On the graffiti wall in our barn a teenage client has written “Disa should be a Saint”. A 12.3hh Icelandic mare, she is calm, quiet and tolerant even by Icelandic standards. She is the horse that my two and four year old daughters ride; she works with special needs children, with the parents coming to family sessions who are terrified of horses, and with the timid child at camp who’d really prefer a guinea pig. Nothing seems to faze her and she seems to take everything in her stride; she certainly does seem to be a saint.
It is very tempting to simply assume that because she is so quiet and appears so unfazed by everything that we can do pretty much anything to her, ask anything of her and that she’ll be OK. It’s tempting to view her as the proverbial (and in my mind non existent) ‘bomb proof pony’. But just because she doesn’t show any stress on the outside does not mean she does not feel it on the inside. Just because she does not (yet) demand any special treatment does not mean that she does not deserve or need it.
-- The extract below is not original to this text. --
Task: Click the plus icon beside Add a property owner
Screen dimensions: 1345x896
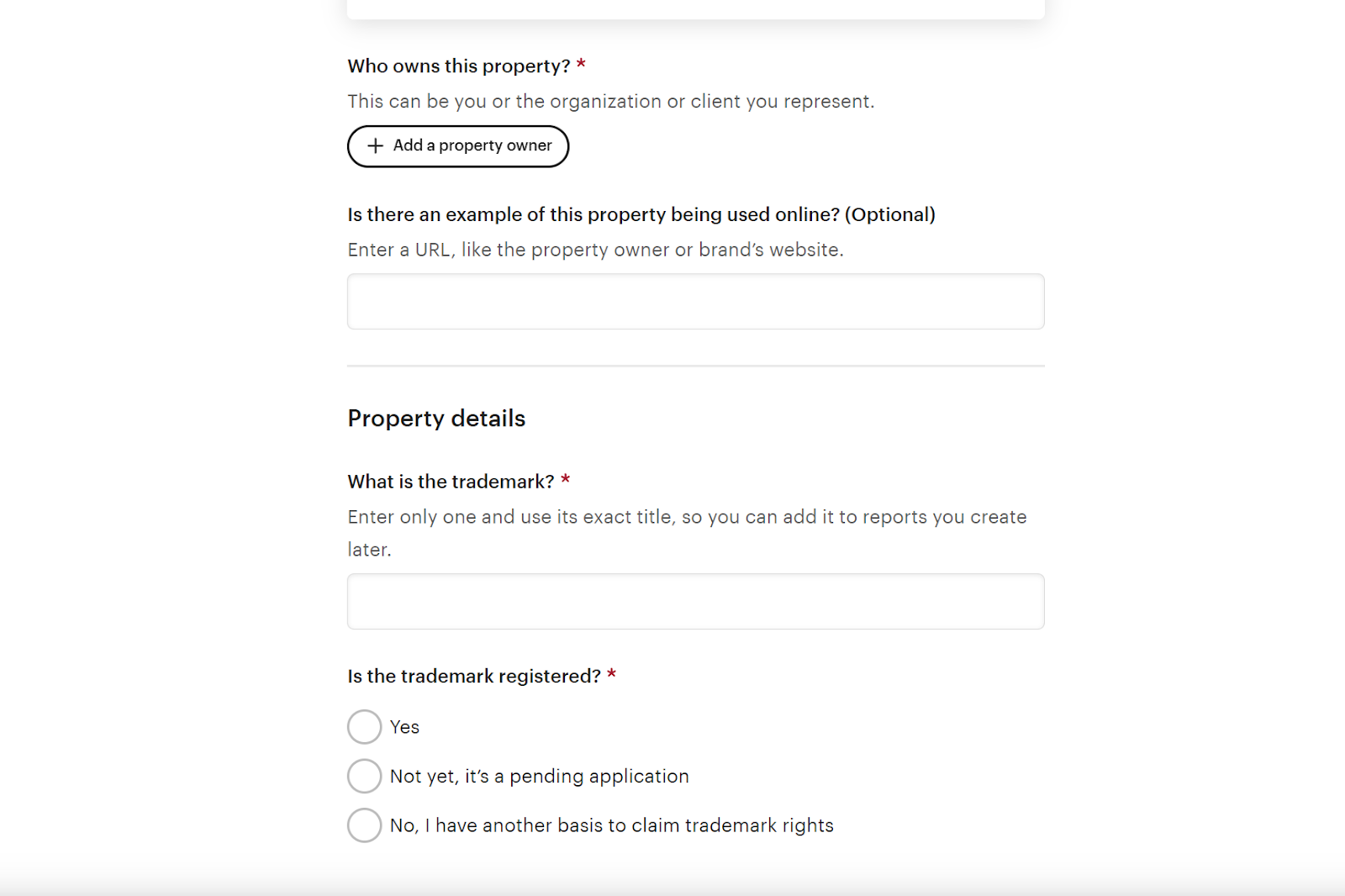Action: tap(375, 145)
So I require my clients and volunteers to show Disa the same amount of respect and courtesy as they show my other horses. We may match her with the scared client but we don’t allow a client to scream while riding her; while a client with unpredictable behaviour may be redirected from Skye towards Disa, that client is closely supervised and there is zero tolerance of any abusive behaviour. And I watch Disa closely for any more subtle signs of stress. While much of the above is specific to the individual horse and requires judgment and time to work out, there are also many general principals which apply to the well being of all EFW horses regardless of their individual personalities, needs and past experiences. These will inevitable reflect the values which you apply at your program and I believe deserve to be thought about, written down and communicated to all who participate in your program and interact with your horses. We do this through our Code of Ethics which has a section dedicated to how we treat our horses.
Learning to Walk the Talk
Leaving what I see as the most important point to last: you can talk values, write down ethical statements and debate your horses’ needs and rights till the cows come home. But what your horses really care about and what your clients really absorb is what you do. They care about action not words. It doesn’t matter how much you claim you respect or love your horse, if you don’t show it through what you do then your horses won’t trust you, and neither will your clients. Because whoever we are working with our relationship with our horses serves as a role model for our clients, gives our clients valuable information about how we – and others – might treat them and teaches them how to treat others – horses and people – in their lives.